De livre en livre, Jean-Paul de Lagrave défend ses vues avec une fougue constante et une documentation minutieuse. Il passe avec aisance de la vérification studieuse d’un registre oublié à la défense de figures entrées bon gré mal gré dans la légende. On le sent d’ailleurs prêt à engager la discussion à propos de tout ce qui peut éclairer l’histoire du Québec. Comment ne pas partager son enthousiasme et ses déceptions ?
De Lagrave revient ici sur l’importance et la fréquence des trahisons perpétrées aux moments les plus stratégiques de la défense de la Nouvelle-France. Ces moments sont nettement situés : 1759, 1760, 1775. La traîtrise, il la constate d’abord chez ceux qui guident les soldats anglais jusqu’aux plaines d’Abraham ou qui permettent aux navires ennemis de s’ancrer à loisir devant la ville de Québec pour la mieux bombarder, mais de Lagrave la détecte aussi chez les grands de ce monde. À ses yeux, Montcalm fut vaincu par l’incompétence du gouverneur Vaudreuil plus encore que par les troupes de Wolfe. D’autres personnages, sans encourir ce blâme dévastateur, encourent un jugement presque aussi sévère : ils commandaient alors qu’ils possédaient tout au plus le gabarit de l’exécutant. Tous ne seront pas d’accord, mais de Lagrave aura obligé les contradicteurs à étoffer leurs réticences.
Deux aspects (au moins) relèvent de la sociologie autant que de l’histoire. D’une part, affirme et martèle l’auteur, le clergé québécois, surtout au palier épiscopal, a joint le camp du conquérant et exigé des fidèles qu’ils en fassent autant.
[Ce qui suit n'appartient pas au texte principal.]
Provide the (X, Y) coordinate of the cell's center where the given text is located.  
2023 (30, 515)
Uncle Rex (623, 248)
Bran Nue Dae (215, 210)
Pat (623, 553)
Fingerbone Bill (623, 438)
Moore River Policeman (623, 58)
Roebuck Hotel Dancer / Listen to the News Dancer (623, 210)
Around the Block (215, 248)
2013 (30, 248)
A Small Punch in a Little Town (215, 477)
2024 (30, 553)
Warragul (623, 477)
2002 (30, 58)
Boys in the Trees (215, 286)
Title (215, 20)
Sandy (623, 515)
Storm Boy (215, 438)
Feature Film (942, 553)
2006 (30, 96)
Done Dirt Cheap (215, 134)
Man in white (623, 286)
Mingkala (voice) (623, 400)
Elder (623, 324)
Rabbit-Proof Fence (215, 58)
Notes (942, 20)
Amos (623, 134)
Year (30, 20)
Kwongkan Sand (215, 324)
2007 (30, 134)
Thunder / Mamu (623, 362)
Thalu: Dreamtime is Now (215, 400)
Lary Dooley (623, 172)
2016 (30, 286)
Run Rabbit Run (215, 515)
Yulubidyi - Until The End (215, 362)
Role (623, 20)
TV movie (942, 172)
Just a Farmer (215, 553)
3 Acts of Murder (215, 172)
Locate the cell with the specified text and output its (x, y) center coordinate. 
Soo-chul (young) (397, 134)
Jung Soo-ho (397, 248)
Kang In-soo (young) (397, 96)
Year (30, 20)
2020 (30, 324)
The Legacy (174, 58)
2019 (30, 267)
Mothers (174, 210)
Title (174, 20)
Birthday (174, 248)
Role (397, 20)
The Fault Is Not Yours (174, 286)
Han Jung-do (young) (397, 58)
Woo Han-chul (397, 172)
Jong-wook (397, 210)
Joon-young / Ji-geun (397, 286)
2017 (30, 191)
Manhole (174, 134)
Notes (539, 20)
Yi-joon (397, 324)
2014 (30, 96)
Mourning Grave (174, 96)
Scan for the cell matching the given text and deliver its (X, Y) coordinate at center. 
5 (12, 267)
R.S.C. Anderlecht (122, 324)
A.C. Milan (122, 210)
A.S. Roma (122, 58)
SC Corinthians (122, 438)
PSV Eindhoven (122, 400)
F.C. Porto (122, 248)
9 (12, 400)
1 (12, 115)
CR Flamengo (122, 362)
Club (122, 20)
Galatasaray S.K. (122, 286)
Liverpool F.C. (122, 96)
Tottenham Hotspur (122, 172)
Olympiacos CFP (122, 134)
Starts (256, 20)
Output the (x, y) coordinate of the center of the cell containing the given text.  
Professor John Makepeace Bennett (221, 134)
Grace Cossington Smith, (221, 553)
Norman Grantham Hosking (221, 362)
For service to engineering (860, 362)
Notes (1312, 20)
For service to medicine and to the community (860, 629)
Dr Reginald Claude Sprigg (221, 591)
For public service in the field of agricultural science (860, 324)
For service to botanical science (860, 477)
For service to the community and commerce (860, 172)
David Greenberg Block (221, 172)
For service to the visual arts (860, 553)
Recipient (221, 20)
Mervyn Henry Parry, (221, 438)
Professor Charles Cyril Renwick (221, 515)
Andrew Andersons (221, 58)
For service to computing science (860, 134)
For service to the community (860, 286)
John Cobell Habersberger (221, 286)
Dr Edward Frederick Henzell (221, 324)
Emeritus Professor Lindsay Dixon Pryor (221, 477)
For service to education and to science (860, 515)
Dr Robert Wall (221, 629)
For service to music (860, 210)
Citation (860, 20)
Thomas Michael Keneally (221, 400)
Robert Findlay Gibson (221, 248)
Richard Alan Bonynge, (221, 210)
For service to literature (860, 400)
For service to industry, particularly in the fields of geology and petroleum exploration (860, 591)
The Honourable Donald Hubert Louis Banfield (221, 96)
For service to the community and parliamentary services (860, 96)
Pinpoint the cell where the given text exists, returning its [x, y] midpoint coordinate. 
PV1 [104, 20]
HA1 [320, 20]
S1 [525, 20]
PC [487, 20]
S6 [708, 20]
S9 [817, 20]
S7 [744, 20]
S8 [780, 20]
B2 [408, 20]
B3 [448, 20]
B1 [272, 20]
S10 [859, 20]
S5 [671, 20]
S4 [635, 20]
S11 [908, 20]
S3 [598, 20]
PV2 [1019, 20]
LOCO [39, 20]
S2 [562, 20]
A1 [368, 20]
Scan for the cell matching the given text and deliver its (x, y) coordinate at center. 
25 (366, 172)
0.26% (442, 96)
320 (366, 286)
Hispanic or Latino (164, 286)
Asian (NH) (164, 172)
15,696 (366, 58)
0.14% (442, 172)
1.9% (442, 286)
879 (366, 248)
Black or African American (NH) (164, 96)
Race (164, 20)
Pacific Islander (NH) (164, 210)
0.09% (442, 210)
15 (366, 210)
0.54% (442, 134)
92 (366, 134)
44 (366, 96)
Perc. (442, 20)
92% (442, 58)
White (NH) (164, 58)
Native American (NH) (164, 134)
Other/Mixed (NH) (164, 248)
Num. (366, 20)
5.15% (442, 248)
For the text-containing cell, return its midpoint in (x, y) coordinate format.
D’autre part, le peuple québécois, s’il n’en avait tenu qu’à lui, aurait volontiers suivi les Étatsuniens dans leur marche vers l’autonomie politique. Autant d’affirmations fortement étayées et difficilement contestables. Quand l’essayiste succombe à la tentation du ton péremptoire et érige ses convictions en dogmes inattaquables, il est bon de se rappeler qu’il a bien construit ses thèses.